*** Begin section ***
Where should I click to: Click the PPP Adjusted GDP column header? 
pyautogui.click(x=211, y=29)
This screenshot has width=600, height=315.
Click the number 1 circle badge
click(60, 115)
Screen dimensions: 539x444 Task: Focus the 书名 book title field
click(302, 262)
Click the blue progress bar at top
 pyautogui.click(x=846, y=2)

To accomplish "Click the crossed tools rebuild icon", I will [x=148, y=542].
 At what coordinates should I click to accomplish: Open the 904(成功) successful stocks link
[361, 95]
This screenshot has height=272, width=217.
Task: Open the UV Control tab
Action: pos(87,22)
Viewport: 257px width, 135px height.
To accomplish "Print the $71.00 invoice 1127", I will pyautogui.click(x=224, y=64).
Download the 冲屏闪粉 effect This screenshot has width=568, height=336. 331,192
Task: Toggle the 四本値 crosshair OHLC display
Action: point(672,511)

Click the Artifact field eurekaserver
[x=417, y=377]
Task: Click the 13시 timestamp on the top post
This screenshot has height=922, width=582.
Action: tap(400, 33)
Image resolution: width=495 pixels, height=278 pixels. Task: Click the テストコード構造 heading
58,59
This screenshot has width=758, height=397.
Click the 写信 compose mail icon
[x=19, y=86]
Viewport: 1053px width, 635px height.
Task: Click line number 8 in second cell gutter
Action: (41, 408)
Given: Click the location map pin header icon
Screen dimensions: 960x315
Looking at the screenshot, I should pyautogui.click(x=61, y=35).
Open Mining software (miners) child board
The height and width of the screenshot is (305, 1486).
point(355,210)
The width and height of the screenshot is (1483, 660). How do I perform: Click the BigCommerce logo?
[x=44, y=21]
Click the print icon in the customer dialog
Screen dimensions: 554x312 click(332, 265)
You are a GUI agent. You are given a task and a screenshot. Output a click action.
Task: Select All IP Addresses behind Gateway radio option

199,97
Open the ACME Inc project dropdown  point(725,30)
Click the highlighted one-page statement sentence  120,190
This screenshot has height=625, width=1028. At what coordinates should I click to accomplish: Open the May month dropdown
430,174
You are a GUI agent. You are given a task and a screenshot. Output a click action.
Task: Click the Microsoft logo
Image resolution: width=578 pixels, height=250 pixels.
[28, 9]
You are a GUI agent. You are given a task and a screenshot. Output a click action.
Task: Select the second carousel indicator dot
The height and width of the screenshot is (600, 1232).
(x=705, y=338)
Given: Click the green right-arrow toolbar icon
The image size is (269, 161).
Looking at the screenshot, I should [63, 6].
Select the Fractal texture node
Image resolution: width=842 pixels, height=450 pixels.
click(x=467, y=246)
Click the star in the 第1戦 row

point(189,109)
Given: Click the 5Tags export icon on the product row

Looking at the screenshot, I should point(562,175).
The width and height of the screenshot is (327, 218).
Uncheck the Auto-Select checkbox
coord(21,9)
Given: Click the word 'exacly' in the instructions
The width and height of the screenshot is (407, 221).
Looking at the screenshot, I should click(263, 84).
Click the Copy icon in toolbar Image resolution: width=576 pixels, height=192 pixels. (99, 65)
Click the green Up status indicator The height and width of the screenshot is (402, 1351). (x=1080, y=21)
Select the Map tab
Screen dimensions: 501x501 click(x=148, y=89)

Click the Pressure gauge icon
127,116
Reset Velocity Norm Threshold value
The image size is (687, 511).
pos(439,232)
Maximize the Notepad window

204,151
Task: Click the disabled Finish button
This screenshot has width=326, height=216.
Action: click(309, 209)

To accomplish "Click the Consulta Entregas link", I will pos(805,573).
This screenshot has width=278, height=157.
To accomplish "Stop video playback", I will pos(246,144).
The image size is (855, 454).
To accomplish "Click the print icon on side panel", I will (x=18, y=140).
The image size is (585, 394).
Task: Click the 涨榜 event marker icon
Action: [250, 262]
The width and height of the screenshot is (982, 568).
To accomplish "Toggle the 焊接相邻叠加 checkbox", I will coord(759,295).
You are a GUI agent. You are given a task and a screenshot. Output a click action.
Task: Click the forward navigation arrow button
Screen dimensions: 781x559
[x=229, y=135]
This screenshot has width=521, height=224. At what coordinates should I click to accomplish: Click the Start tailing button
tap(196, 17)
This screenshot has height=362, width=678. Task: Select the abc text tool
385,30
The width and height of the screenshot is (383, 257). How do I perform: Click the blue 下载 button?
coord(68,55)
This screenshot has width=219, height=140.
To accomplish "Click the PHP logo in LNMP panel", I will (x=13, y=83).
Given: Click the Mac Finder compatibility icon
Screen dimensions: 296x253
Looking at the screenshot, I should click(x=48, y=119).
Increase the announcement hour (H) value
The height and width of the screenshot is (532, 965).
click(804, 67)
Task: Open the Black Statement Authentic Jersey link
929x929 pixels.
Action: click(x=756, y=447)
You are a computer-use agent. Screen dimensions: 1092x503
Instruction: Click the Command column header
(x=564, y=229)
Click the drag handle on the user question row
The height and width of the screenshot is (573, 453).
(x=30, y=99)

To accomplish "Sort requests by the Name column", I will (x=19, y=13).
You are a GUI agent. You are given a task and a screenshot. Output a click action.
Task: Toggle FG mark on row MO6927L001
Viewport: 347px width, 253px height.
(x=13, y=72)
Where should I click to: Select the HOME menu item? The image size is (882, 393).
*** End section ***
**About this exercise**: Reproduce the records in full, exactly as written.

**Answer box**:
Where should I click to: Click the PPP Adjusted GDP column header? 
pyautogui.click(x=211, y=29)
This screenshot has width=600, height=315.
Click the number 1 circle badge
click(60, 115)
Screen dimensions: 539x444 Task: Focus the 书名 book title field
click(302, 262)
Click the blue progress bar at top
 pyautogui.click(x=846, y=2)

To accomplish "Click the crossed tools rebuild icon", I will [x=148, y=542].
 At what coordinates should I click to accomplish: Open the 904(成功) successful stocks link
[361, 95]
This screenshot has height=272, width=217.
Task: Open the UV Control tab
Action: pos(87,22)
Viewport: 257px width, 135px height.
To accomplish "Print the $71.00 invoice 1127", I will pyautogui.click(x=224, y=64).
Download the 冲屏闪粉 effect This screenshot has width=568, height=336. 331,192
Task: Toggle the 四本値 crosshair OHLC display
Action: point(672,511)

Click the Artifact field eurekaserver
[x=417, y=377]
Task: Click the 13시 timestamp on the top post
This screenshot has height=922, width=582.
Action: tap(400, 33)
Image resolution: width=495 pixels, height=278 pixels. Task: Click the テストコード構造 heading
58,59
This screenshot has width=758, height=397.
Click the 写信 compose mail icon
[x=19, y=86]
Viewport: 1053px width, 635px height.
Task: Click line number 8 in second cell gutter
Action: (41, 408)
Given: Click the location map pin header icon
Screen dimensions: 960x315
Looking at the screenshot, I should pyautogui.click(x=61, y=35).
Open Mining software (miners) child board
The height and width of the screenshot is (305, 1486).
point(355,210)
The width and height of the screenshot is (1483, 660). How do I perform: Click the BigCommerce logo?
[x=44, y=21]
Click the print icon in the customer dialog
Screen dimensions: 554x312 click(332, 265)
You are a GUI agent. You are given a task and a screenshot. Output a click action.
Task: Select All IP Addresses behind Gateway radio option

199,97
Open the ACME Inc project dropdown  point(725,30)
Click the highlighted one-page statement sentence  120,190
This screenshot has height=625, width=1028. At what coordinates should I click to accomplish: Open the May month dropdown
430,174
You are a GUI agent. You are given a task and a screenshot. Output a click action.
Task: Click the Microsoft logo
Image resolution: width=578 pixels, height=250 pixels.
[28, 9]
You are a GUI agent. You are given a task and a screenshot. Output a click action.
Task: Select the second carousel indicator dot
The height and width of the screenshot is (600, 1232).
(x=705, y=338)
Given: Click the green right-arrow toolbar icon
The image size is (269, 161).
Looking at the screenshot, I should [63, 6].
Select the Fractal texture node
Image resolution: width=842 pixels, height=450 pixels.
click(x=467, y=246)
Click the star in the 第1戦 row

point(189,109)
Given: Click the 5Tags export icon on the product row

Looking at the screenshot, I should point(562,175).
The width and height of the screenshot is (327, 218).
Uncheck the Auto-Select checkbox
coord(21,9)
Given: Click the word 'exacly' in the instructions
The width and height of the screenshot is (407, 221).
Looking at the screenshot, I should click(263, 84).
Click the Copy icon in toolbar Image resolution: width=576 pixels, height=192 pixels. (99, 65)
Click the green Up status indicator The height and width of the screenshot is (402, 1351). (x=1080, y=21)
Select the Map tab
Screen dimensions: 501x501 click(x=148, y=89)

Click the Pressure gauge icon
127,116
Reset Velocity Norm Threshold value
The image size is (687, 511).
pos(439,232)
Maximize the Notepad window

204,151
Task: Click the disabled Finish button
This screenshot has width=326, height=216.
Action: click(309, 209)

To accomplish "Click the Consulta Entregas link", I will pos(805,573).
This screenshot has width=278, height=157.
To accomplish "Stop video playback", I will pos(246,144).
The image size is (855, 454).
To accomplish "Click the print icon on side panel", I will (x=18, y=140).
The image size is (585, 394).
Task: Click the 涨榜 event marker icon
Action: [250, 262]
The width and height of the screenshot is (982, 568).
To accomplish "Toggle the 焊接相邻叠加 checkbox", I will coord(759,295).
You are a GUI agent. You are given a task and a screenshot. Output a click action.
Task: Click the forward navigation arrow button
Screen dimensions: 781x559
[x=229, y=135]
This screenshot has width=521, height=224. At what coordinates should I click to accomplish: Click the Start tailing button
tap(196, 17)
This screenshot has height=362, width=678. Task: Select the abc text tool
385,30
The width and height of the screenshot is (383, 257). How do I perform: Click the blue 下载 button?
coord(68,55)
This screenshot has width=219, height=140.
To accomplish "Click the PHP logo in LNMP panel", I will (x=13, y=83).
Given: Click the Mac Finder compatibility icon
Screen dimensions: 296x253
Looking at the screenshot, I should click(x=48, y=119).
Increase the announcement hour (H) value
The height and width of the screenshot is (532, 965).
click(804, 67)
Task: Open the Black Statement Authentic Jersey link
929x929 pixels.
Action: click(x=756, y=447)
You are a computer-use agent. Screen dimensions: 1092x503
Instruction: Click the Command column header
(x=564, y=229)
Click the drag handle on the user question row
The height and width of the screenshot is (573, 453).
(x=30, y=99)

To accomplish "Sort requests by the Name column", I will (x=19, y=13).
You are a GUI agent. You are given a task and a screenshot. Output a click action.
Task: Toggle FG mark on row MO6927L001
Viewport: 347px width, 253px height.
(x=13, y=72)
Where should I click to: Select the HOME menu item? The image size is (882, 393).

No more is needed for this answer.